| YOUR TASK |
Scale the lines beginning at the line that contains "584x828 pixels. How do I perform: Choose option b. object" and stopping after the line that contains "pos(137,714)": reproduce each of them, requests included, with every coordinate in the answers multiplied by 0.4 and rounded to the nearest whole number, halves rounded up. Give only these lines.

| Lines on where targets appear |
·····

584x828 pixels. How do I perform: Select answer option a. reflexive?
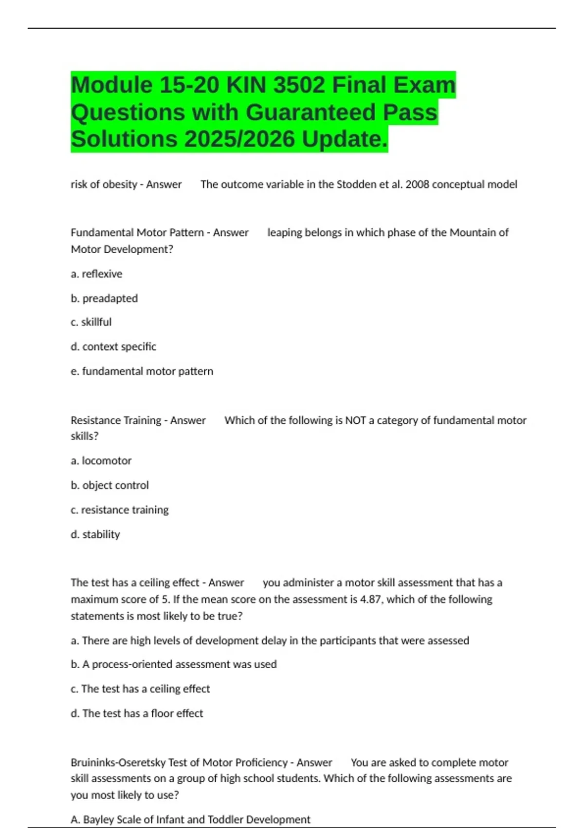pos(96,274)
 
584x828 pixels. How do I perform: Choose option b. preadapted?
pos(104,299)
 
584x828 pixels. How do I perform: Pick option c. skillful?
pos(91,322)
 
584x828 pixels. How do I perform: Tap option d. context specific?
pos(113,347)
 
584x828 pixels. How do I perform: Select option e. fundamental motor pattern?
pos(142,372)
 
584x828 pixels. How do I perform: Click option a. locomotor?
pos(101,461)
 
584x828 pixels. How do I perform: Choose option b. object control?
pos(110,486)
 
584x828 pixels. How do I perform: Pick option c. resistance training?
pos(120,510)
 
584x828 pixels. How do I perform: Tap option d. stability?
pos(95,535)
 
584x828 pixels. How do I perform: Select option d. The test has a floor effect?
pos(137,714)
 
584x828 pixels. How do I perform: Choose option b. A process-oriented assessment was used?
pos(174,664)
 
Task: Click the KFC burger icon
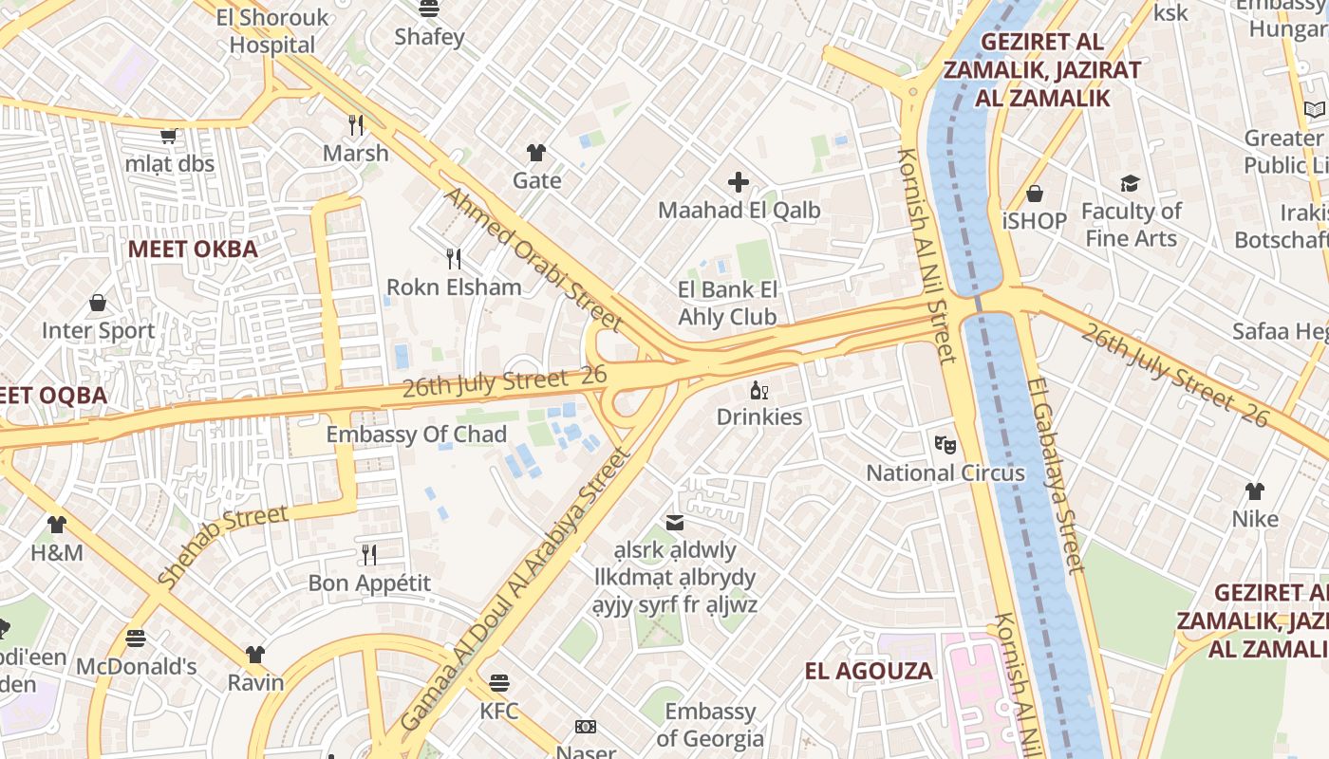(x=499, y=682)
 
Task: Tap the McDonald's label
(x=137, y=666)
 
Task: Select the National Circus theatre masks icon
(x=945, y=443)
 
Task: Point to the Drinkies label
(x=758, y=417)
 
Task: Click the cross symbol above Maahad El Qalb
(x=739, y=182)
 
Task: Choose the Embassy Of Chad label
(x=416, y=435)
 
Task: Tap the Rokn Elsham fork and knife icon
(x=454, y=258)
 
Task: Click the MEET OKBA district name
(x=193, y=250)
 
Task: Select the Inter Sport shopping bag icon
(x=98, y=303)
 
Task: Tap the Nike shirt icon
(x=1255, y=491)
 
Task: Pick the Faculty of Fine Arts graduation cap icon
(x=1130, y=183)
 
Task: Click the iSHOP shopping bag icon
(x=1035, y=194)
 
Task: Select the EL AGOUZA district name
(x=869, y=672)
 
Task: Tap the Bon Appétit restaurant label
(x=369, y=583)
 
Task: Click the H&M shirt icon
(x=57, y=524)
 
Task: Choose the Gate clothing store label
(x=536, y=180)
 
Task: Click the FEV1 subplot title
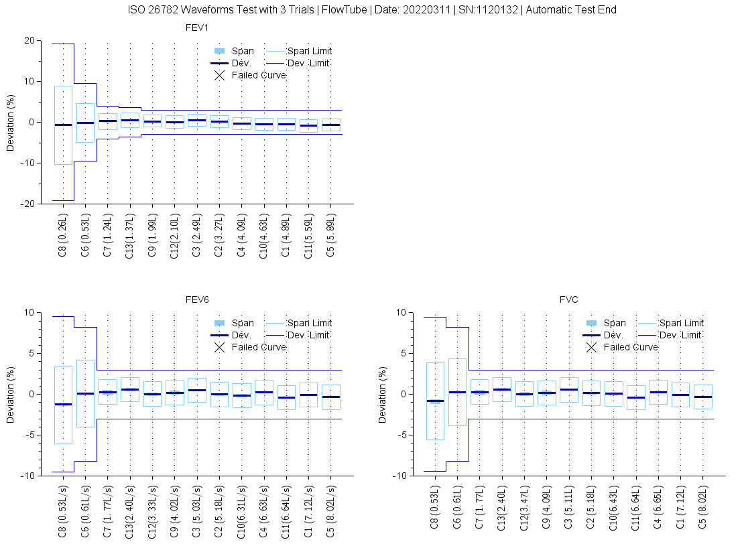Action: pyautogui.click(x=196, y=27)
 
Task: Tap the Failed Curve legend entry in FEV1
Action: pyautogui.click(x=259, y=75)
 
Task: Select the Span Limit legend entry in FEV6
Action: pyautogui.click(x=309, y=323)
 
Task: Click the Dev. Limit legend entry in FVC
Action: pyautogui.click(x=681, y=335)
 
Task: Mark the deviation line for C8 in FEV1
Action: pyautogui.click(x=63, y=125)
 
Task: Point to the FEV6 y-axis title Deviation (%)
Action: pyautogui.click(x=11, y=394)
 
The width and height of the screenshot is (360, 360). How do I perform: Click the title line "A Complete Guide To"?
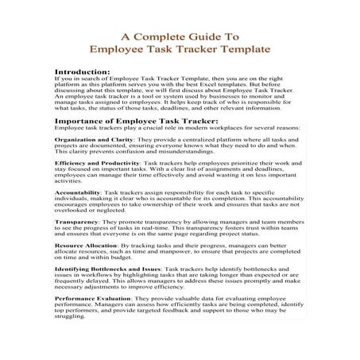tap(180, 36)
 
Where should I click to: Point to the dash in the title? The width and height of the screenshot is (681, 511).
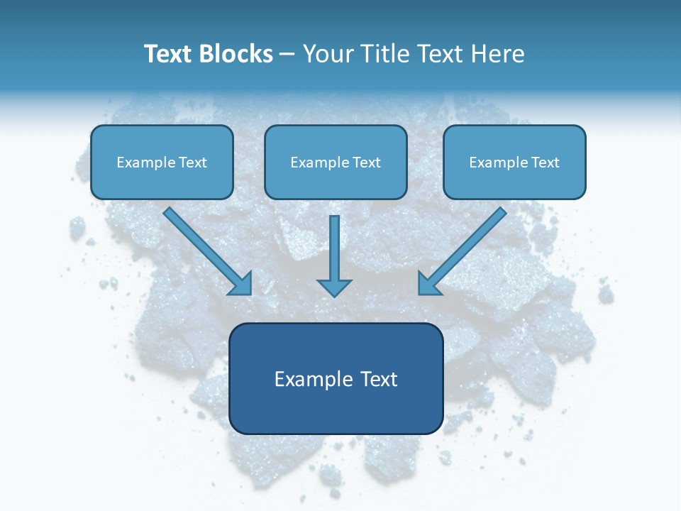[287, 55]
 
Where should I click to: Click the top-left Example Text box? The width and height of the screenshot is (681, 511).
[162, 163]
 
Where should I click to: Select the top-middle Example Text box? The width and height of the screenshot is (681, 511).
[336, 163]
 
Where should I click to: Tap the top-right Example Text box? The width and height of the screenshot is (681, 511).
[514, 163]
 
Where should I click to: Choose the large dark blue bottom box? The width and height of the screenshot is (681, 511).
[336, 379]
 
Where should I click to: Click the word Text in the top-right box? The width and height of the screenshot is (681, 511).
[546, 163]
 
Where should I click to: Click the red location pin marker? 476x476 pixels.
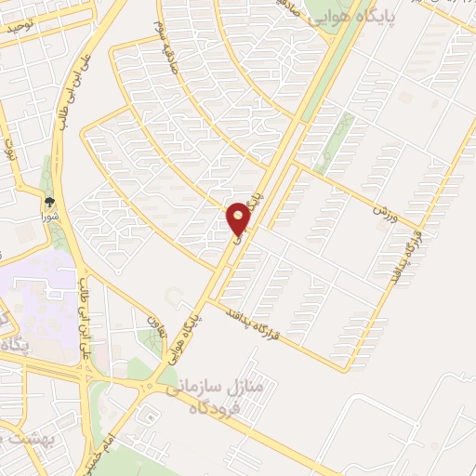239,218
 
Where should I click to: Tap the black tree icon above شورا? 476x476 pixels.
48,198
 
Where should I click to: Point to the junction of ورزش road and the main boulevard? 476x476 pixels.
296,167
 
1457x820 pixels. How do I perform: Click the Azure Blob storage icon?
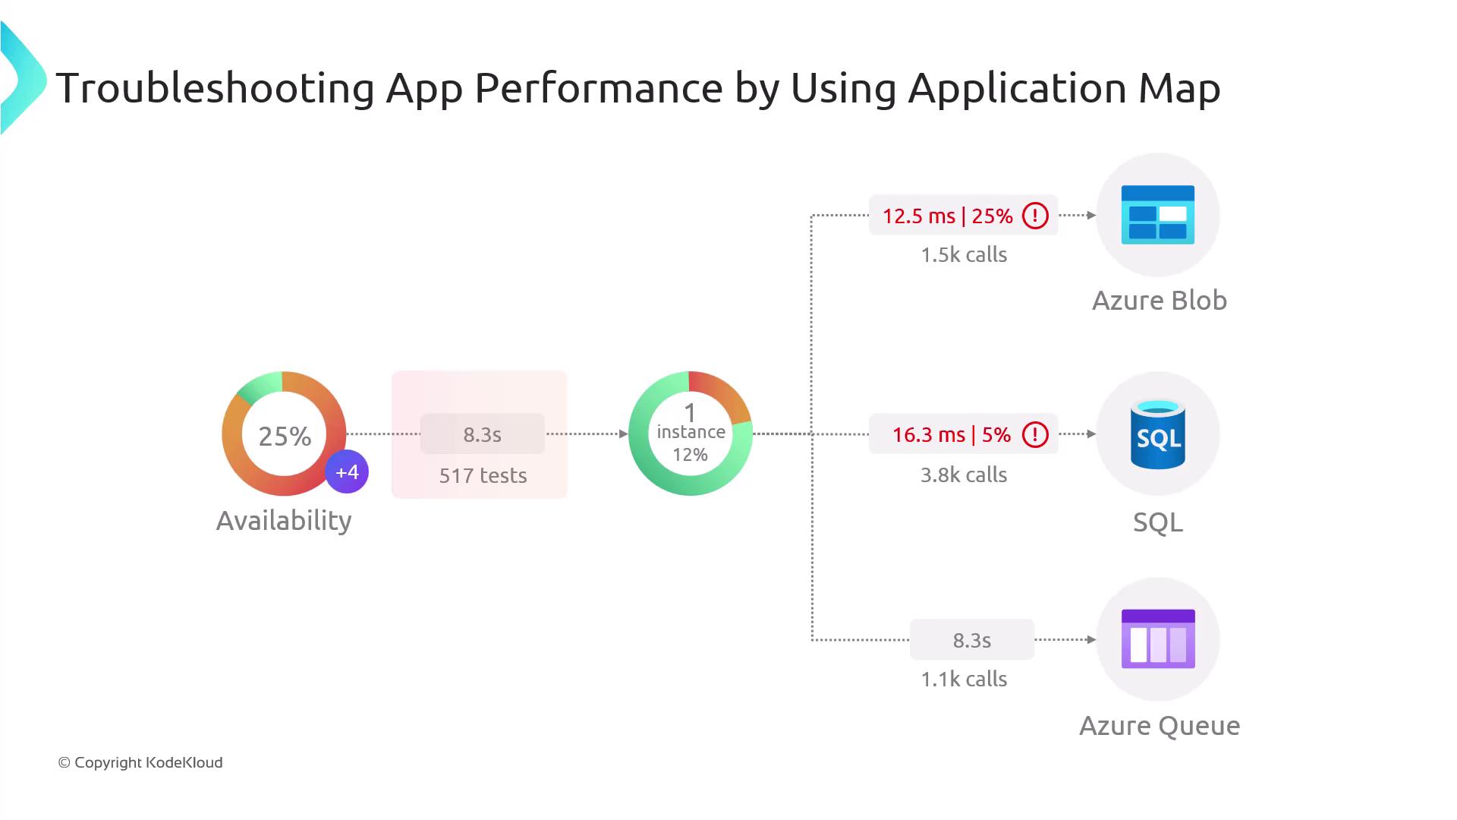[x=1157, y=215]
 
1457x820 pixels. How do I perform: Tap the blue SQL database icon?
[x=1157, y=434]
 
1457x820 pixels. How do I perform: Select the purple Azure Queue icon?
[x=1158, y=639]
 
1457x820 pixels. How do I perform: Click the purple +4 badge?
[x=347, y=472]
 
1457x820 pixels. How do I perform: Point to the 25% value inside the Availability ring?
[x=285, y=436]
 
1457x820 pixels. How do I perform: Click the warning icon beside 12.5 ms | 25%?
[x=1035, y=216]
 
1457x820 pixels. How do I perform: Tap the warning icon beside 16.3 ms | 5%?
[x=1035, y=434]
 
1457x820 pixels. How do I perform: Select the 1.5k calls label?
[x=964, y=254]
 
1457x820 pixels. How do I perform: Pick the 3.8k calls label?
[x=964, y=475]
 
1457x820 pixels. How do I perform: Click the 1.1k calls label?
[x=964, y=679]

·····

| TASK ANSWER |
584x828 pixels. How do I perform: Choose option b. object control?
pos(44,194)
 
584x828 pixels. How do I perform: Pick option c. resistance training?
pos(48,204)
 
584x828 pixels. How do I perform: Tap option d. stability?
pos(38,214)
 
584x828 pixels. How do I perform: Select option d. The test has a floor effect?
pos(55,286)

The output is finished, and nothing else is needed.